妖花
ぎょっとする菊之助に段田は、
「座ってていいよ。今、茶を出そう」
段田に言われ、菊之助はおそるおそる座布団の上に座した。
そうしている間にも、また誰が持って来たわけでもなく、ふわりふわりと茶を注がれた湯呑がこちらに降り立った。

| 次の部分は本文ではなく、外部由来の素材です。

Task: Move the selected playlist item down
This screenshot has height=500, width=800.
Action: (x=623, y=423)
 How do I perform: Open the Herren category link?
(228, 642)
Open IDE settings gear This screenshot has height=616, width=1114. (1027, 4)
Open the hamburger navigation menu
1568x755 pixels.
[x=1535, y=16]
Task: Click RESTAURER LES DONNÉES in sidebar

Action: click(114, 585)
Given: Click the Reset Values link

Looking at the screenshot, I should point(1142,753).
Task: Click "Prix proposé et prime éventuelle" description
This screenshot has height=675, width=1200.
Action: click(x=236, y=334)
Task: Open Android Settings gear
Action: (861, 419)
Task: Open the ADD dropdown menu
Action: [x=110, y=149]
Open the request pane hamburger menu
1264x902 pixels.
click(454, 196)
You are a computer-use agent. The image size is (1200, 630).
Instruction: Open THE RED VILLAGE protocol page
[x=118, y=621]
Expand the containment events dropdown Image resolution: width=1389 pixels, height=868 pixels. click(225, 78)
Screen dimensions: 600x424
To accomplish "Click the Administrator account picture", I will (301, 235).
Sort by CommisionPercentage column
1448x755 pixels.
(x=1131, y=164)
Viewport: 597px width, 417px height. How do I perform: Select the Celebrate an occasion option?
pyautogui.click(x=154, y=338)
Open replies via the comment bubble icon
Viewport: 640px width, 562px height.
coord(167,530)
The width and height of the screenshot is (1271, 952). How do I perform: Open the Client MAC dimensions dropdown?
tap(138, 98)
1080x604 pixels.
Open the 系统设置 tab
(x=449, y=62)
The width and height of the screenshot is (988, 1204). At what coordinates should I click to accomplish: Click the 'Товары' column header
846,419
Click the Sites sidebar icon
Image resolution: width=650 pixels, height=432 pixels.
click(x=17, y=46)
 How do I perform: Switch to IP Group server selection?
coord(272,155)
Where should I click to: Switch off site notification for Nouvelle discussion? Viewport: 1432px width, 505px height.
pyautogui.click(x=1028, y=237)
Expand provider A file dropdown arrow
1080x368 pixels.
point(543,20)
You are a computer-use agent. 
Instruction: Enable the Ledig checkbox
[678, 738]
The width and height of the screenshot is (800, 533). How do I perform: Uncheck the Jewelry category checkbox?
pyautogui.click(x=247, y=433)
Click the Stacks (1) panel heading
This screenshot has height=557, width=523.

意外と気が利く一面があるのはありがたかったが、やはり段田は人ではなさそうだ。
あれは明らかにあやしの術である。
小さく礼をして茶を口に含むと、これがまた悲しいほどに薄い茶だった。
「それで、菊之助だったか」
段田が猫背で向かいに座した。
おう、と応答しようとして、またまた菊之助は間抜けた顔になった。
(俺って、こいつに名前教えたっけか)
自問する菊之助に、段田は、「ああ」と肯定した。
名乗ってなどいないはずだ。
それに菊之助は気付けなかった。
「おう……」
菊之助は訳も分からず答えた。
「ここは、口入れ処だろう。俺あ、仕事を紹介してもらおうと思って来たんだ」
「それは知っている。君がここに来た時からね」段田が茶を啜りながら菊之助を指さす。
「剣術を使う仕事を、お探しなんだろう」
おかしなことに、段田はなにもかも見透かしている。
「ようこそ。口入れ処、妖花屋へ」
口入れ処、あやかや。
覚えにくいなあ、と思いつつも、菊之助は口内でいま一度繰り返す。
段田の微笑は美しいが、どこか、人間味に欠けている感じでもあった。